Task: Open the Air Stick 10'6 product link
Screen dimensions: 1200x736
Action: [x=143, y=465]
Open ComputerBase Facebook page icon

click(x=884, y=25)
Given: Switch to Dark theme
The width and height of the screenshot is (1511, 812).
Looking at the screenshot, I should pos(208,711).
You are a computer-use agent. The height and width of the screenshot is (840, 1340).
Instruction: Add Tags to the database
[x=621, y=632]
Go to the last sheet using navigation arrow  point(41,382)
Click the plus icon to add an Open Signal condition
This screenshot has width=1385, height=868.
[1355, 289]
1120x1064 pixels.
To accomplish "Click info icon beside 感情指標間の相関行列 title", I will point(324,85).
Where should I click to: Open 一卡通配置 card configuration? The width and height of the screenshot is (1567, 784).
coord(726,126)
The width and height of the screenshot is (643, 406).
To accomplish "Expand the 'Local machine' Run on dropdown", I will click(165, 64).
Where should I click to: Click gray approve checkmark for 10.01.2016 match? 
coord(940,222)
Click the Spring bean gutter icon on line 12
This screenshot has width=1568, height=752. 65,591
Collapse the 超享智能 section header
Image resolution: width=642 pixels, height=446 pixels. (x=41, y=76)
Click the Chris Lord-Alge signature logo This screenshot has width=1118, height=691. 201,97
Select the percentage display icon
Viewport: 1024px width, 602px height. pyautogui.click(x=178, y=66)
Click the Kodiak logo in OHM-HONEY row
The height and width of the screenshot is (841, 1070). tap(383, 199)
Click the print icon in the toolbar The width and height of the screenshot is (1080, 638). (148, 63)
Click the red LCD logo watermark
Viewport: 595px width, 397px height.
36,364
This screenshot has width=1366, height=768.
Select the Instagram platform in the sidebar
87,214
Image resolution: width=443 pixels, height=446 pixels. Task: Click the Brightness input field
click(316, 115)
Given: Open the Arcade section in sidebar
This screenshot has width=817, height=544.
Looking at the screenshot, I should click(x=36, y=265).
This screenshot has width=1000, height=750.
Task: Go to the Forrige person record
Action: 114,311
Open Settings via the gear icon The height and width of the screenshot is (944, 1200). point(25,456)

------------------------

What you will do: Present every line of the items above as a Markdown table with the columns Row and Item line, giving each line its own numbered row and omitting blank lines.

Final result:
| Row | Item line |
|---|---|
| 1 | Task: Open the Air Stick 10'6 product link |
| 2 | Screen dimensions: 1200x736 |
| 3 | Action: [x=143, y=465] |
| 4 | Open ComputerBase Facebook page icon |
| 5 | click(x=884, y=25) |
| 6 | Given: Switch to Dark theme |
| 7 | The width and height of the screenshot is (1511, 812). |
| 8 | Looking at the screenshot, I should pos(208,711). |
| 9 | You are a computer-use agent. The height and width of the screenshot is (840, 1340). |
| 10 | Instruction: Add Tags to the database |
| 11 | [x=621, y=632] |
| 12 | Go to the last sheet using navigation arrow  point(41,382) |
| 13 | Click the plus icon to add an Open Signal condition |
| 14 | This screenshot has width=1385, height=868. |
| 15 | [1355, 289] |
| 16 | 1120x1064 pixels. |
| 17 | To accomplish "Click info icon beside 感情指標間の相関行列 title", I will point(324,85). |
| 18 | Where should I click to: Open 一卡通配置 card configuration? The width and height of the screenshot is (1567, 784). |
| 19 | coord(726,126) |
| 20 | The width and height of the screenshot is (643, 406). |
| 21 | To accomplish "Expand the 'Local machine' Run on dropdown", I will click(165, 64). |
| 22 | Where should I click to: Click gray approve checkmark for 10.01.2016 match?  |
| 23 | coord(940,222) |
| 24 | Click the Spring bean gutter icon on line 12 |
| 25 | This screenshot has width=1568, height=752. 65,591 |
| 26 | Collapse the 超享智能 section header |
| 27 | Image resolution: width=642 pixels, height=446 pixels. (x=41, y=76) |
| 28 | Click the Chris Lord-Alge signature logo This screenshot has width=1118, height=691. 201,97 |
| 29 | Select the percentage display icon |
| 30 | Viewport: 1024px width, 602px height. pyautogui.click(x=178, y=66) |
| 31 | Click the Kodiak logo in OHM-HONEY row |
| 32 | The height and width of the screenshot is (841, 1070). tap(383, 199) |
| 33 | Click the print icon in the toolbar The width and height of the screenshot is (1080, 638). (148, 63) |
| 34 | Click the red LCD logo watermark |
| 35 | Viewport: 595px width, 397px height. |
| 36 | 36,364 |
| 37 | This screenshot has width=1366, height=768. |
| 38 | Select the Instagram platform in the sidebar |
| 39 | 87,214 |
| 40 | Image resolution: width=443 pixels, height=446 pixels. Task: Click the Brightness input field |
| 41 | click(316, 115) |
| 42 | Given: Open the Arcade section in sidebar |
| 43 | This screenshot has width=817, height=544. |
| 44 | Looking at the screenshot, I should click(x=36, y=265). |
| 45 | This screenshot has width=1000, height=750. |
| 46 | Task: Go to the Forrige person record |
| 47 | Action: 114,311 |
| 48 | Open Settings via the gear icon The height and width of the screenshot is (944, 1200). point(25,456) |